Harun Yahya mencatat anggota Templar lebih cenderung melaskanakan aksi seperti kebrutalan, keserakahan, bahkan menjalankan hal-hal yang tidak ada hubungannya sama sekali dengan Agama Kristen. Templar bahkan berada pada wilayah pengkultusan luar biasa pada ritus-ritus rahasia dan terlibat massif pada penyembahan setan.
Pada gilirannya, Knight Templar justru banyak bergerak pada bidang keuangan, perbankan, bahkan aksi penjarahan. Raja Philip sendiri tidak berani mengungkap identitas mereka karena dikhawatirkan akan menguncang stabilitas keuangan Kerajaan yang memang notabene dikuasai Templar. Dari sinilah cikal bakal perbankan modern lengkap dengan ajaran ribanya berawal.
Alhasil, apa yang dilakukan Breivik sebagai jelmaan Templar sekaligus pencinta Kristen-seperti pengakuannya- tentu menjadi tanda-tanya. Sebab Templar-lah yang berada dibalik kerusakan ajaran Nashrani. Kalaulah memang Breivik jengah pada pemandangan multikulturalisme yang menyelimuti Eropa, ia juga harus sadar bahwa“Knight Templars” juga adalah kreator yang mengusung ajaran toleransi beragama itu kelak saat berubah wajah menjadi freemasonry.
Yahudi sebagai bangsa yang begitu ekslusif (kalau tidak mau dikatakan rasis diskriminatif), memang menaruh kebencian kepada agama selain mereka. Sejarah Yahudi yang membelokkan ajaran luhur Nabi Isa. As adalah satu fakta historis perlawanannya tehadap agama Allah ini. Pada gilirannya, perkembangan zaman menuntut mereka merubah taktik agar agama-agama dunia ini terpisah dari ajaran agamanya, termasuk Islam.
Salah satu tokoh Freemason yang mengembangkan Pluralisme agama adalah Helena Petrova Blavatsky. Ia adalah perempuan yang menyatakan tidak ada agama selain kebenaran.
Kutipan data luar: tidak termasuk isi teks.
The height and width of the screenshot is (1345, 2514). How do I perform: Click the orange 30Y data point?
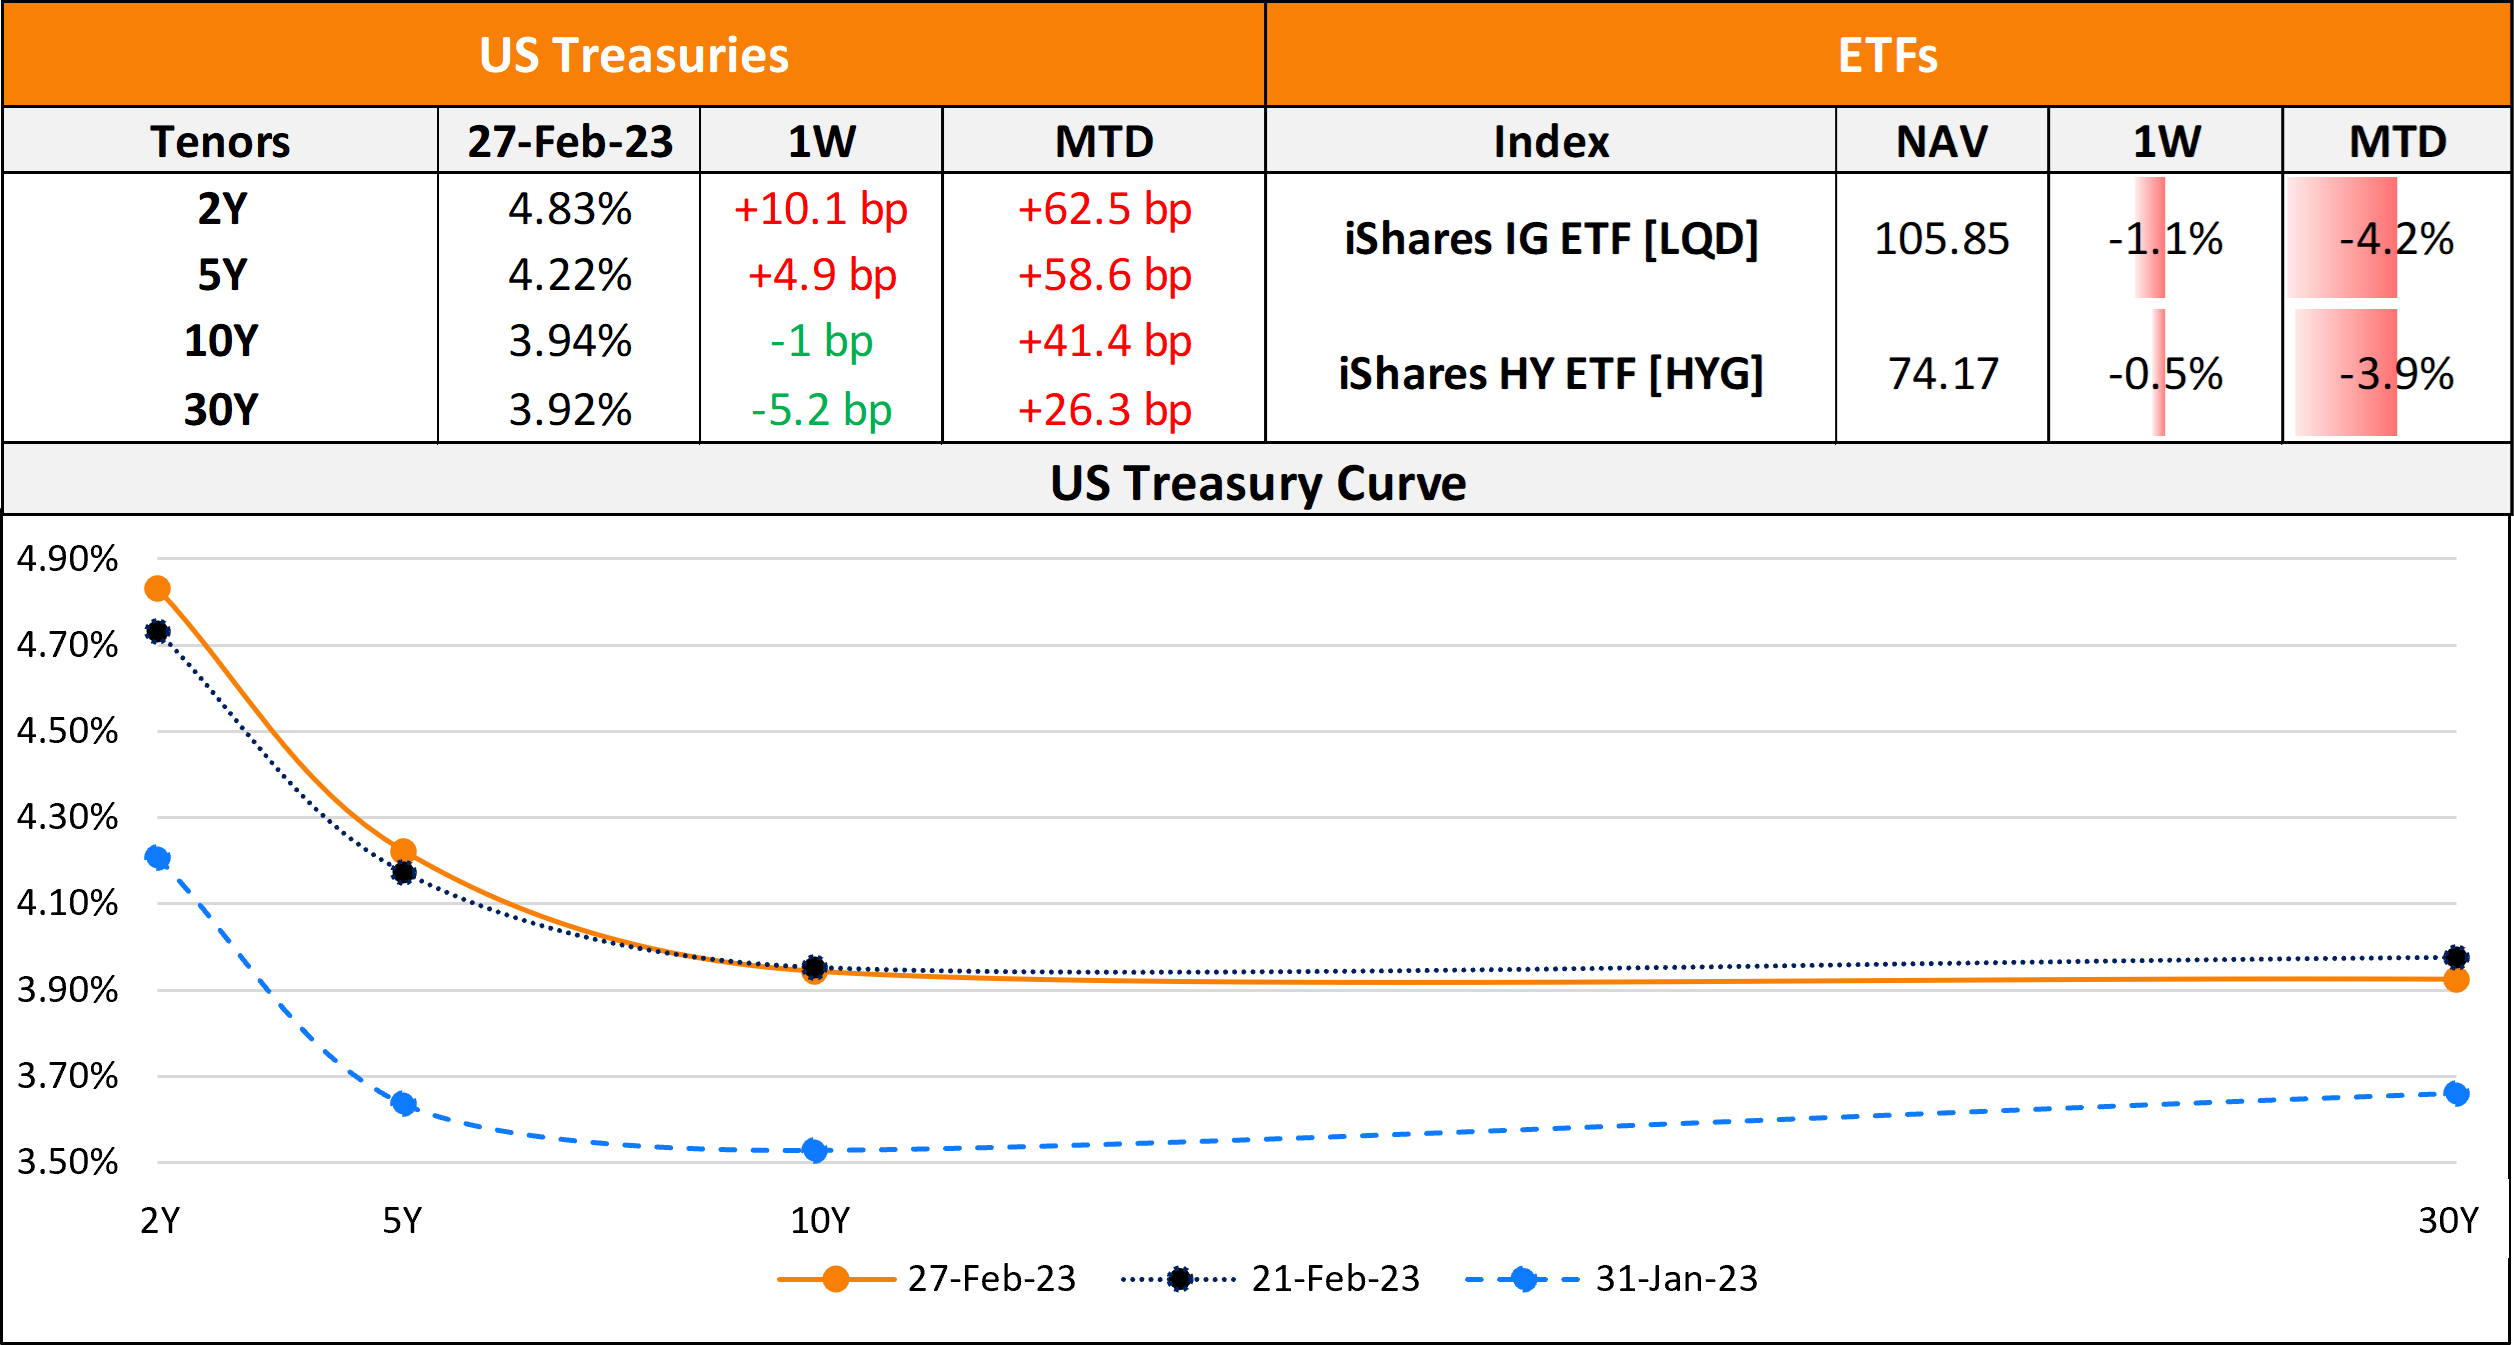[x=2456, y=980]
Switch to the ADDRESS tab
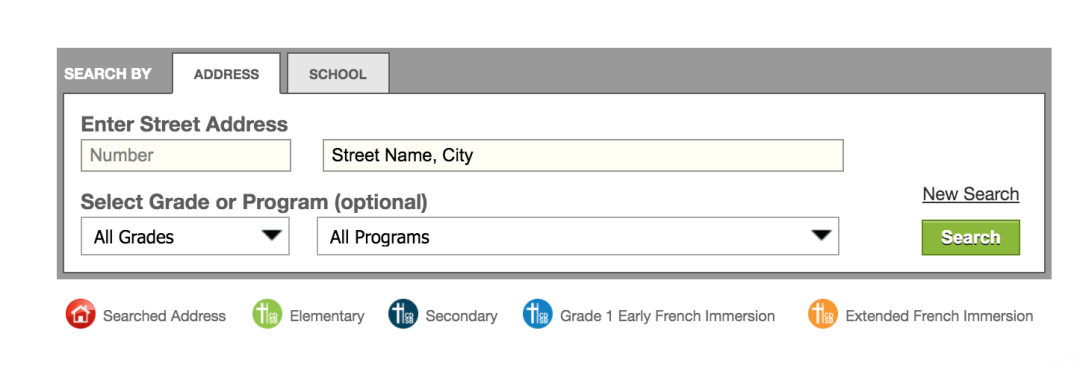The width and height of the screenshot is (1080, 366). (x=227, y=74)
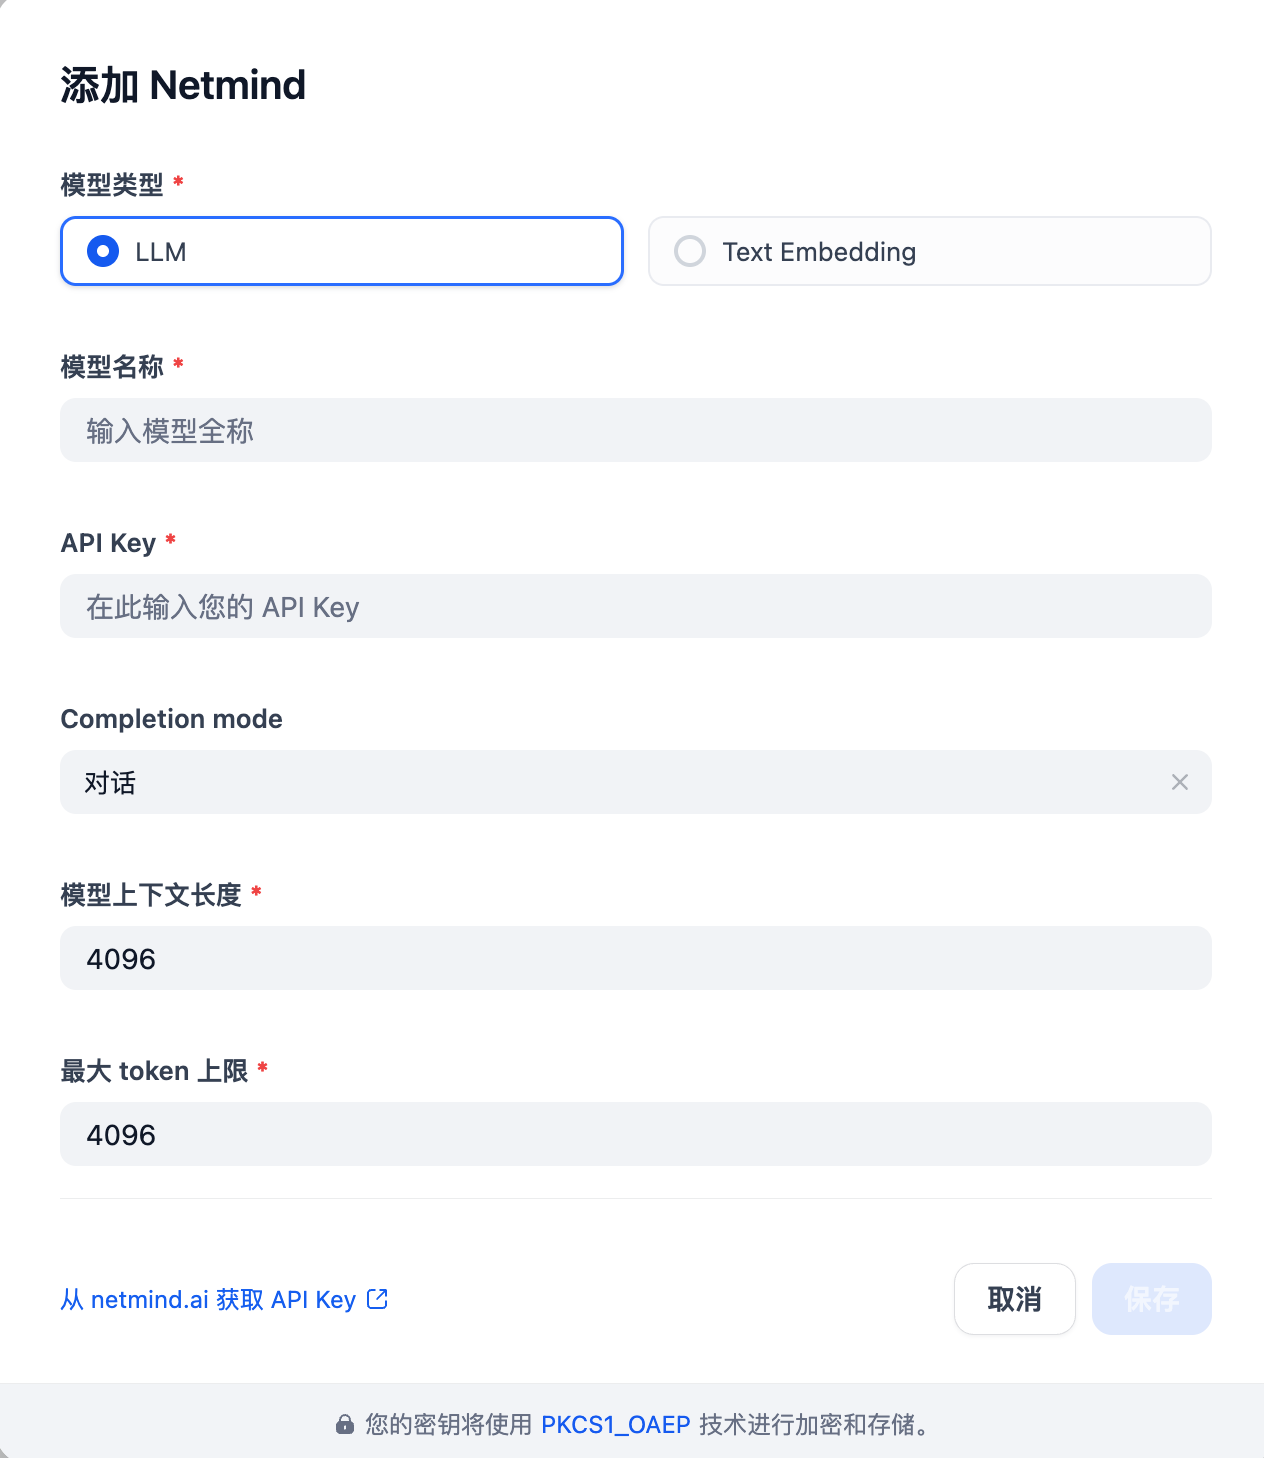
Task: Focus the 在此输入您的 API Key field
Action: tap(636, 606)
Dalam sebuah catatan pada sebuah jurnal India yang diterbitkan dibawah naungan Universal Masonry mencatat bahwa Blavatsky berderajat 30 dalam struktur Freemasonry. Seperti dikutip dari Mackey’s revised Encyclopedia of Freemasonry vol.1, dalam jurnal itu ditulis,
“When we say the good friends of Madame Blavatsky assert that she never claimed to Mason we refer to members of the Theosophical Society. Shortly after the issuance of our article, Notes from India, we received a letter from Brother J. H. Fussell of Point Loma California, taking us to task for intimating that Madame Blavatsky ever claimed to be a Mason and urging us in the strongest terms to correct what he deemed an error and one that is unfair to the memory of H. P. Blavatsky.”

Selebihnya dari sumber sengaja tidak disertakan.